The construction of Palazzo Farnese was commissioned by the duchess of Parma and Piacenza, Margaret of Austria (1522-1586), the daughter of Charles 5th and wife to Ottavio Farnese.

The architect Francesco Paciotto (1521-1591) had initially been in charge of the residence construction. The first project, carried out in 1558, aimed to exploit the old foundations of the Visconti Castle, previously built upon request of Galeazzo Visconti in 1352. The long absence of the architect and the impossibility to use the old foundations convinced the dukes to ask another architect: Jacopo Barozzi known as Vignola (1507-1573), who had already worked at the villa in Caprarola.

In the project, dated 1561, Vignola thought of expanding the four wings of the building and to increase the width of the yard. The lack of funds prevented the completion of the project, as a matter of fact the part which was built corresponds to the half of the building designed by Vignola.
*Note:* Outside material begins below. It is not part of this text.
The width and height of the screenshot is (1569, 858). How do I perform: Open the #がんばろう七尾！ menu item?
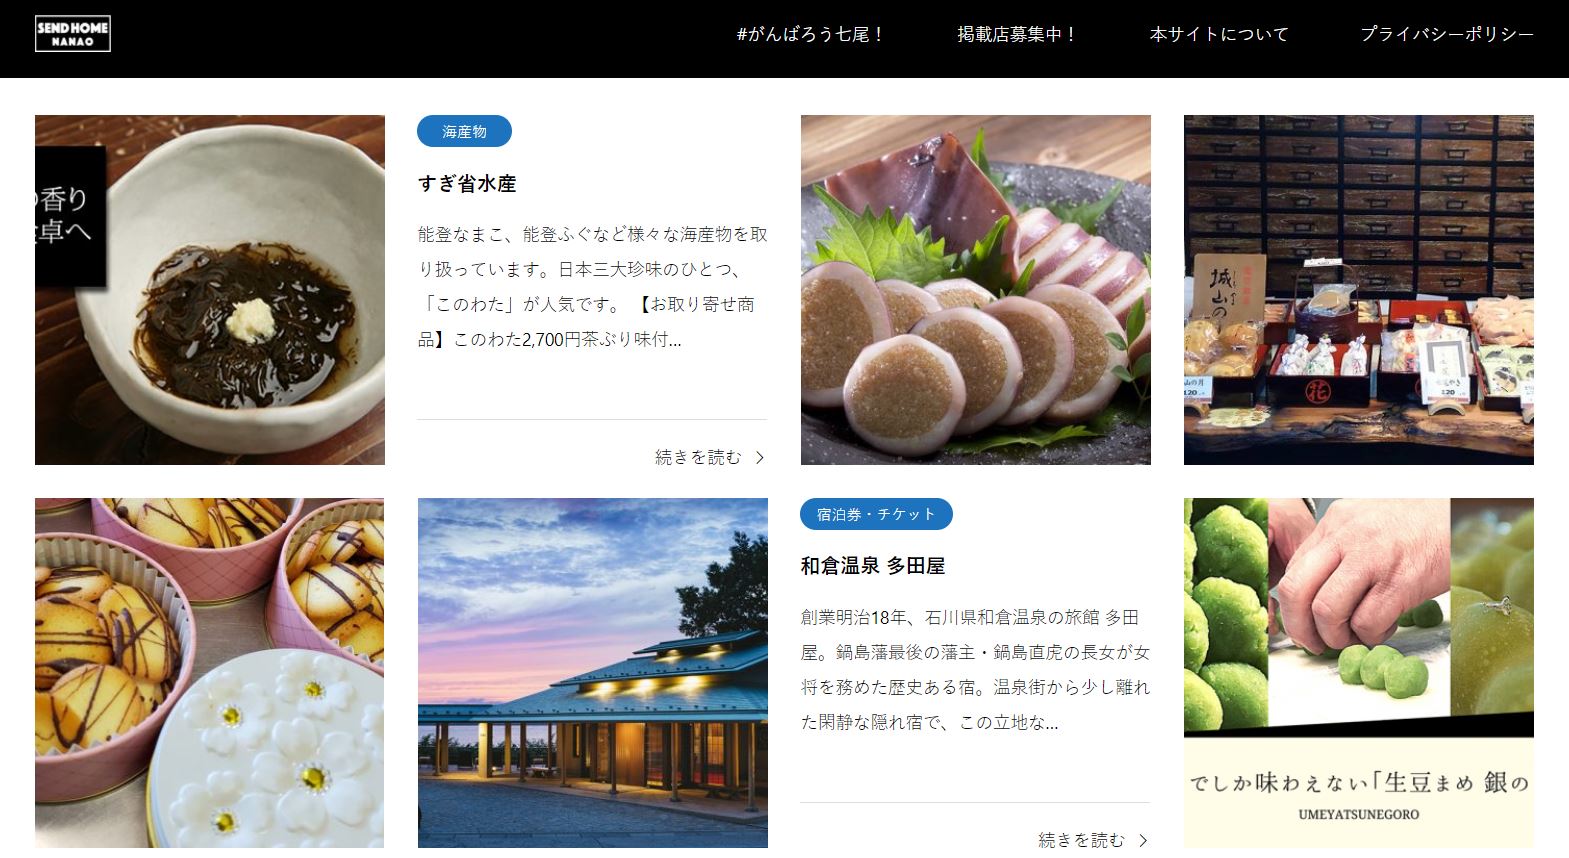(811, 34)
The decadence of the palace began with the extinction of the Farnese dynasty and the transfer of their wealth to the Borbone. In 1734 Carlo Borbone (1716-1788), after becoming king of Naples, moved all the paintings and furniture from the palace to Naples. Further ransacked by Napoleon’s troops in 1803, the palace was subsequently occupied by the homeless during the second world war. In 1965 the ‘Ente per il restauro e l’utilizzazione di Palazzo Farnese’ (Board for the restoration of Palazzo Farnese) began restoring the palace. In 1976 the whole complex, which was still state property, was given to the Municipality of Piacenza, which made it the headquarters of the ‘Musei Civici’ (Municipal Museums). In 1988 the first section of the Museums was inaugurated; the complex grew in the following years until it finally included all the four sections. In 2014 the palace became a Municipal property.